IBM experts examined the Mozi botnet, which is based on the Mirai and Gafgyt code. Researchers claim that this botnet generated 90% of all IoT traffic between October 2019 and June 2020. At the same time, the number of IoT attacks recorded during this time was 400% higher than the total number of IoT attacks over the past two years.
The researchers note that the significant increase in IoT attacks could also be attributed to the large number of IoT devices, which account about 31 billion worldwide.Analysts have been watching Mozi for four years and describe it as a P2P botnet based on the Distributed Hash Table (DHT) protocol, spread through exploits and weak passwords (via Telnet). Qihoo 360 Netlab researchers also followed it, and we already talked about the fact that Mozi botnet attacks Netgear, D-Link and Huawei routers.
The success of Mozi specialists explain by the fact that it exploits command injection and misconfigurations of IoT devices.

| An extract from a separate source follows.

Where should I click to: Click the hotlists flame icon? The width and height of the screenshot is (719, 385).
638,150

Thus, almost all of the studied attacks began with command injection and wget, and then the malware changed the rights to facilitate interaction between hackers and the affected system.
The attacks mainly targeted the MIPS architecture: the mozi.a file was loaded and then launched on vulnerable devices.

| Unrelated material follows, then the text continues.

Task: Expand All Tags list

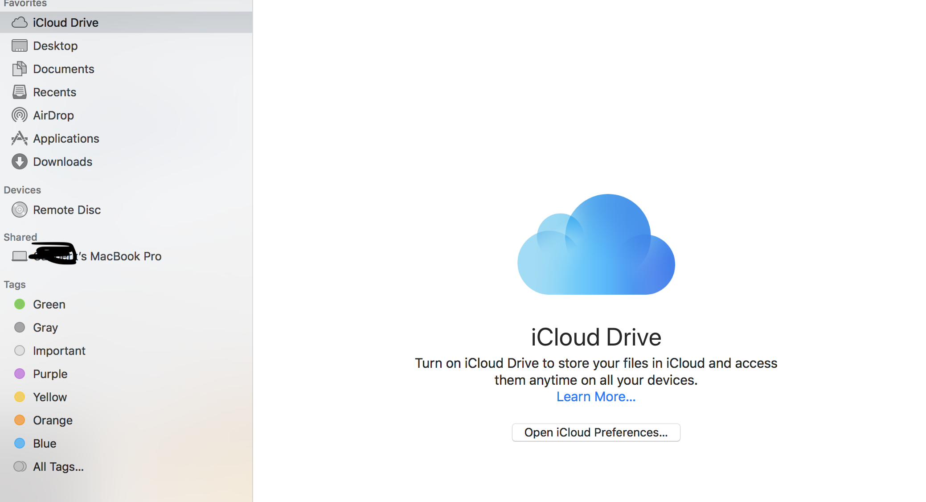Action: click(x=58, y=467)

For infecting devices Mozi exploits many different vulnerabilities: CVE-2017-17215 (Huawei HG532), CVE-2018-10561 and CVE-2018-10562 (GPON routers), CVE-2014-8361 (Realtek SDK), CVE-2008-4873 (Sepal SPBOARD), CVE-2016-6277 (Netgear R7000/R6400), CVE-2015-2051 (D-Link devices), command injection into Eir D1000 wireless routers, RCE without authentication in Netgear setup.cgi, command execution in MVPower DVR, DLink UPnP SOAP command execution, and RCE bug affecting several CCTV-DVR vendors.
Moreover, as mentioned above, for hacking credentials are brute-forced through Telnet according to previously prepared list.
The researchers write that they are increasingly concerned with hacker attacks on corporate IoT devices and reminded to change the default device settings.